**WHAT THIS TASK INVOLVES**
Reproduce the whole listing below without its pictures, exactly as written.

**PROVIDED DATA**
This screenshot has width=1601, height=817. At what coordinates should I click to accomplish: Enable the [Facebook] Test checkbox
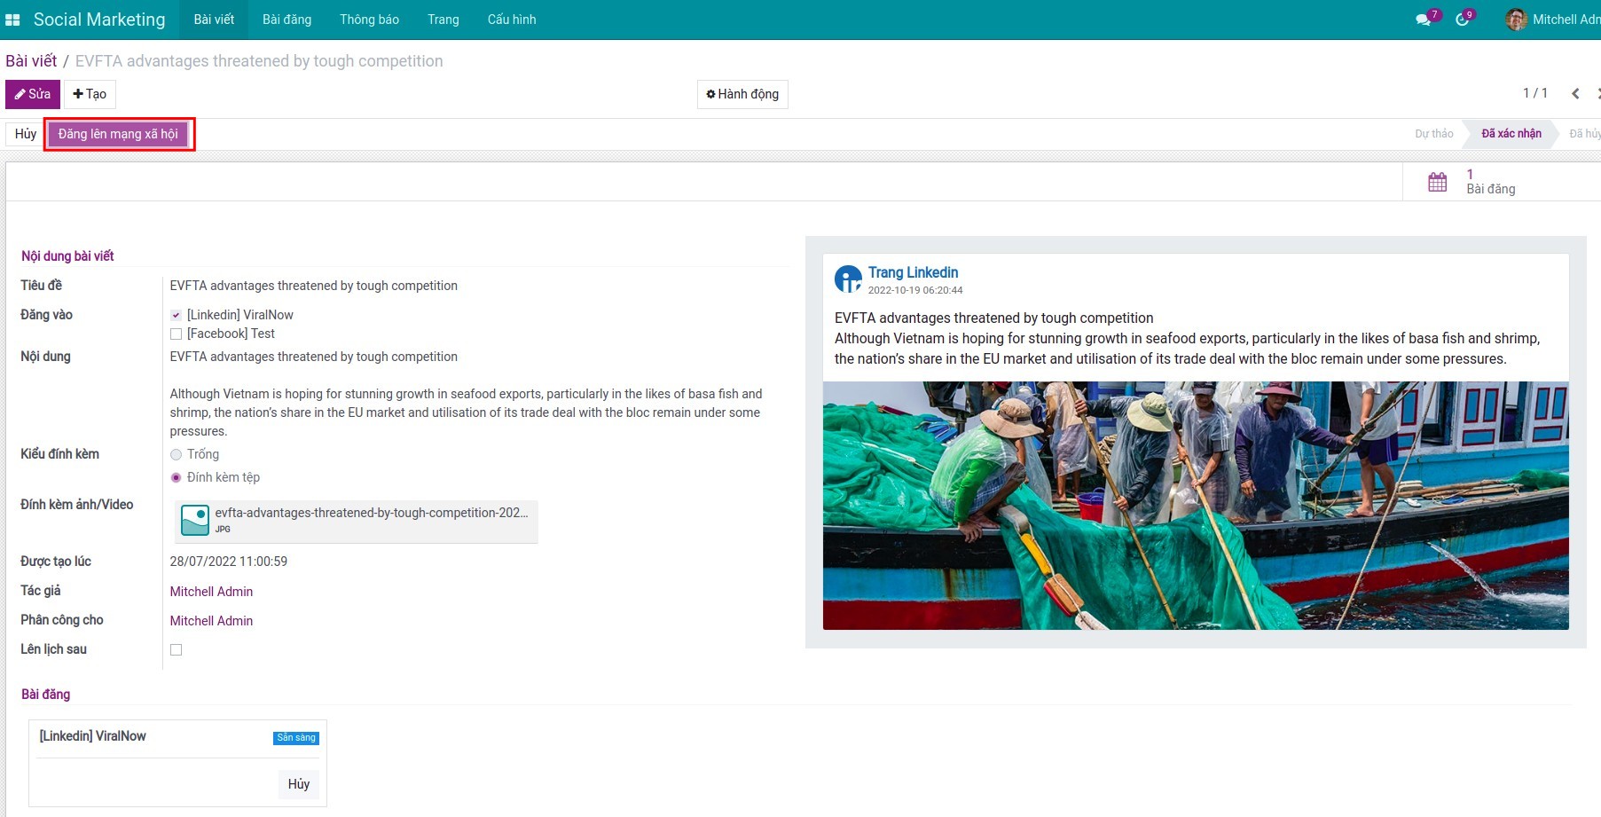click(x=176, y=334)
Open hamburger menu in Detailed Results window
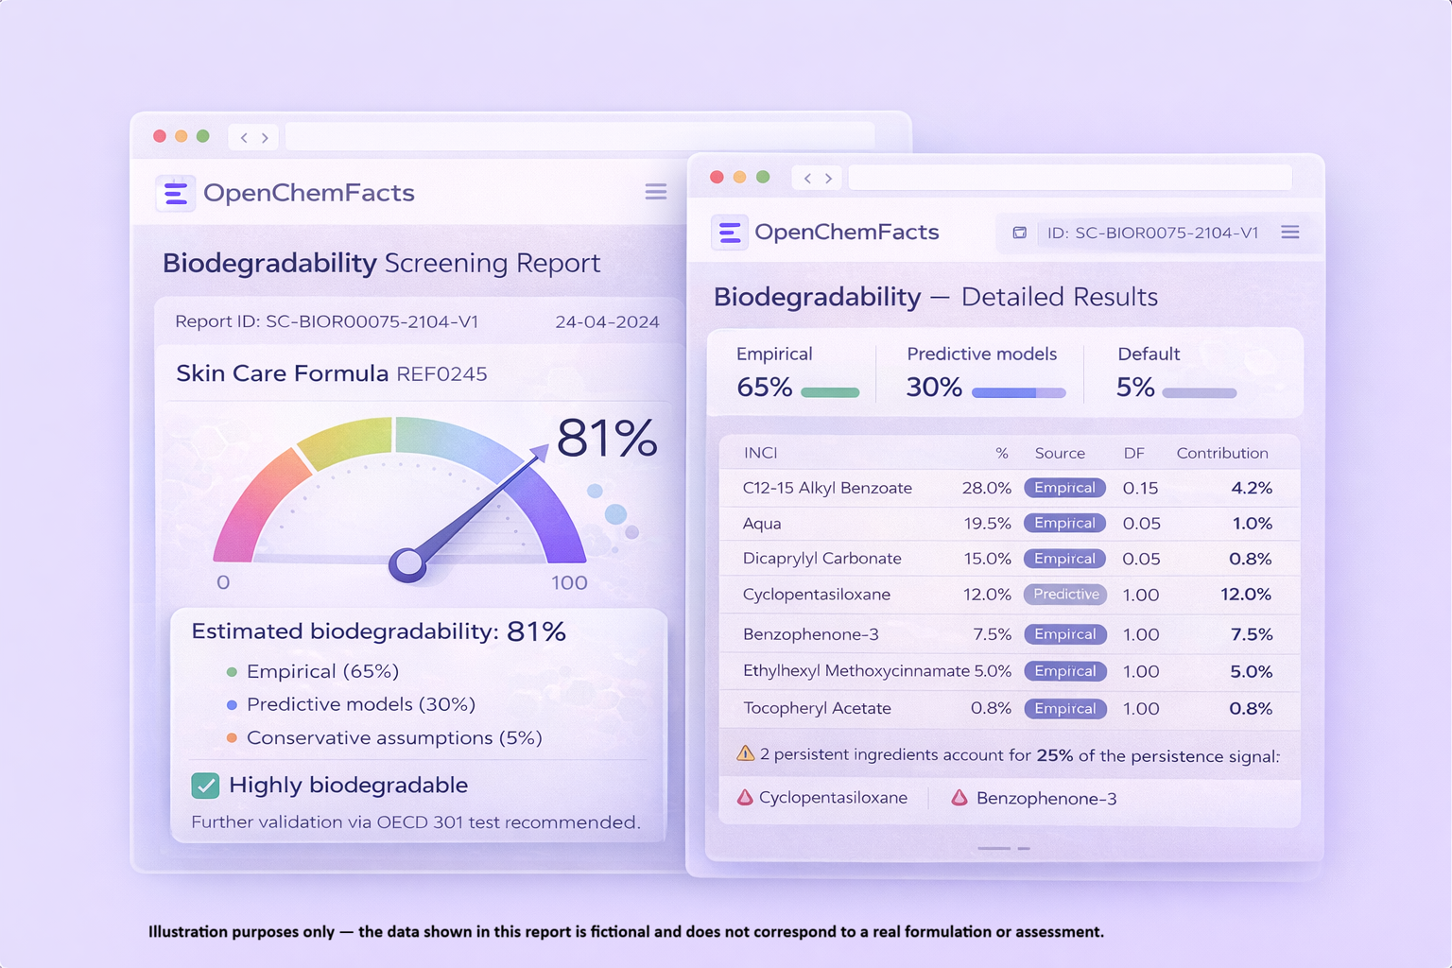The height and width of the screenshot is (968, 1452). point(1289,233)
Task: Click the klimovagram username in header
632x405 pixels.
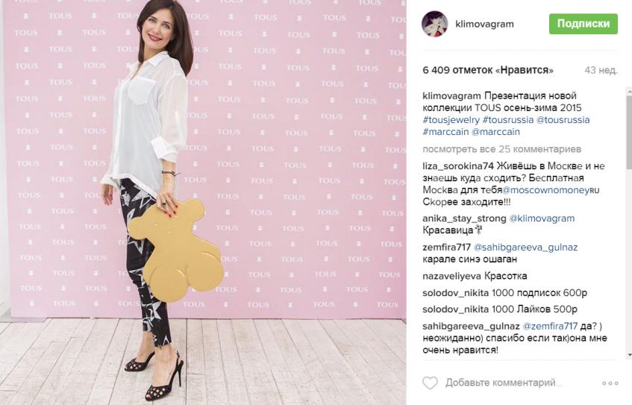Action: click(x=484, y=24)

**ANSWER TO THE EXERCISE**
This screenshot has width=1601, height=817. At what coordinates should I click to accomplish: Enable the [Facebook] Test checkbox
click(x=176, y=334)
Open hamburger menu in Detailed Results window
The height and width of the screenshot is (968, 1452). point(1289,233)
Task: Click the klimovagram username in header
632x405 pixels.
Action: click(x=484, y=24)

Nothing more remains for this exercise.